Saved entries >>
· · ·
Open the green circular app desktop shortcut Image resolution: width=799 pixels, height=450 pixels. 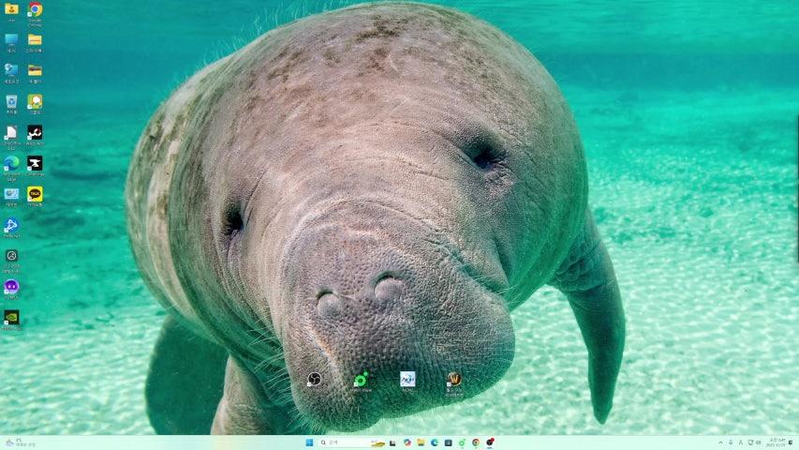[x=361, y=379]
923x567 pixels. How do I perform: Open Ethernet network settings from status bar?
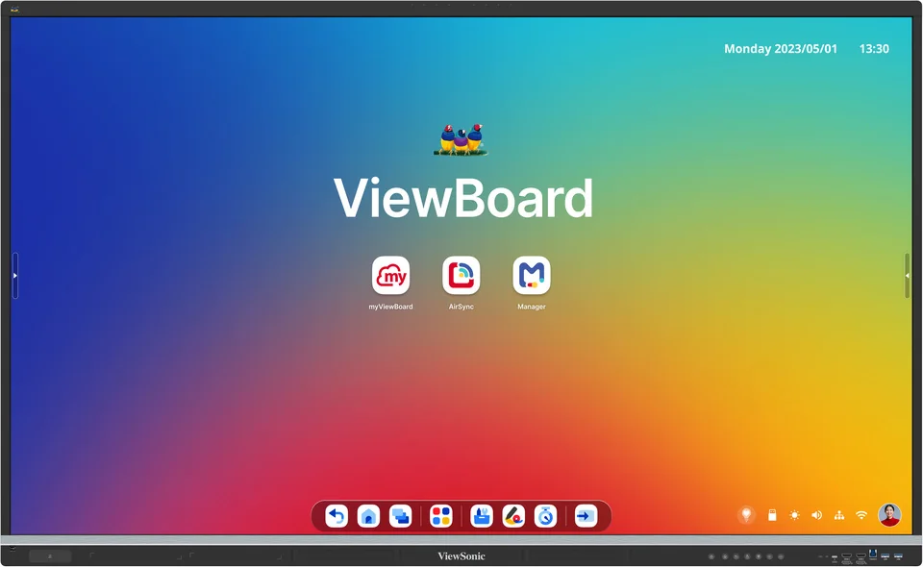[x=838, y=515]
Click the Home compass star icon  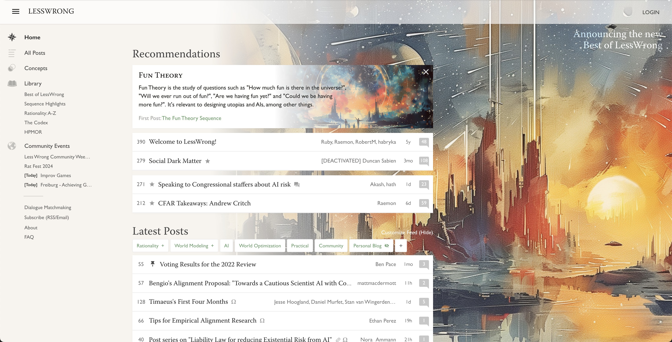point(12,37)
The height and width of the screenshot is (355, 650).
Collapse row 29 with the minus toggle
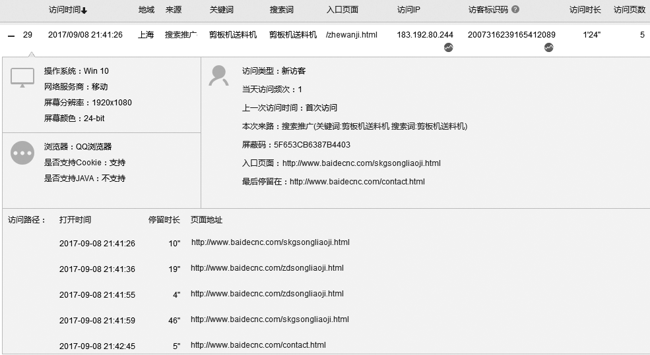11,36
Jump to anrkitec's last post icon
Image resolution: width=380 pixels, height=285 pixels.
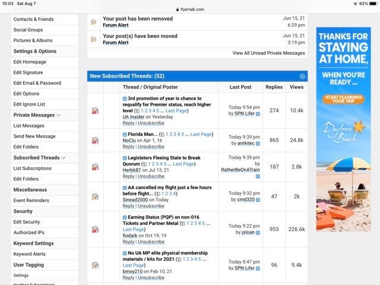(258, 144)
· · ·
Exercise objective >> Reproduce the lines of the saved entries above, beginning at the line that contains "The height and" and continuing through the final line. Leave the pictures out of your answer.

Result of the task >>
The height and width of the screenshot is (355, 650).
Collapse row 29 with the minus toggle
11,36
Jump to anrkitec's last post icon
Image resolution: width=380 pixels, height=285 pixels.
(258, 144)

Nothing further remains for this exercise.